The artist depicts the event of joyous celebrations among the women of the hermitage, after sage Kanva, the foster father of Shakuntala, gives his approval on the union of Shakuntala and king Dushyant of Hastinapur. In the porch around Shakuntala’s little hut, a group of women gather to extend advice, felicitate and bless Shakuntala and celebrate with her in her moment of good fortune.
The women have spent time adorning Shakuntala, and the artist depicts the gathering in the process of dispersal. Shakuntala is depicted in the painting wearing a red saree and a white blouse, her profile distinguished by her long collyrium-lined eyes, sitting on the straw-woven mat and gazing in front of her, preoccupied by her thoughts. The artist depicts the rest of the women in various poses and attitudes, some sitting deep in thought, while others are conversing with each other, as they exit Shakuntala’s little abode.
Though most of the women have stereotypical facial features, the artist renders a variety in their visages by their different colouring. Some women, however, are distinguished with individualistic features - Shakuntala’s friend Priyamvada, who is depicted wearing a pink saree and a red blouse and is shown as adjusting her saree’s drape over her head, is depicted with a distinct profile and a rather aquiline nose. Gautami, Shakuntala’s foster mother is depicted on the left sitting squatting on the mat with her thighs close to her chest, and dressed in a white saree and a red blouse.
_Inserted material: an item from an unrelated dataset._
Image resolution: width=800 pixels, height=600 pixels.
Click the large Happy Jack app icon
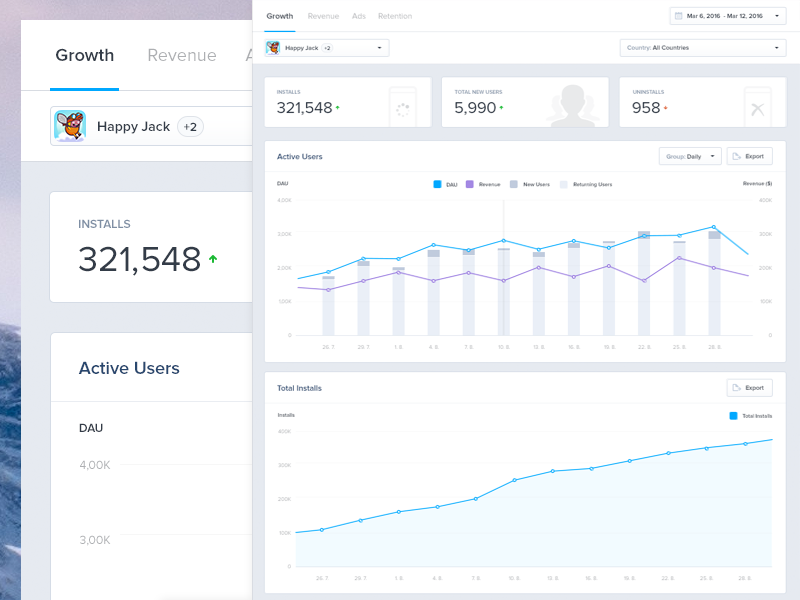69,126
Her distinct colouring, deep set eyes and a flattish nose, too render her as distinct from the other women.
The two aged women, one wearing a white saree in the porch is depicted having stood up to leave the precincts of the hut, and the other elderly woman depicted in a pink saree in the foreground, not only have distinctly rendered profiles seemingly copied from life, but their wrinkled countenances and sagging folds of the skin of their face render them as unique portraits amidst a sea of conventional faces.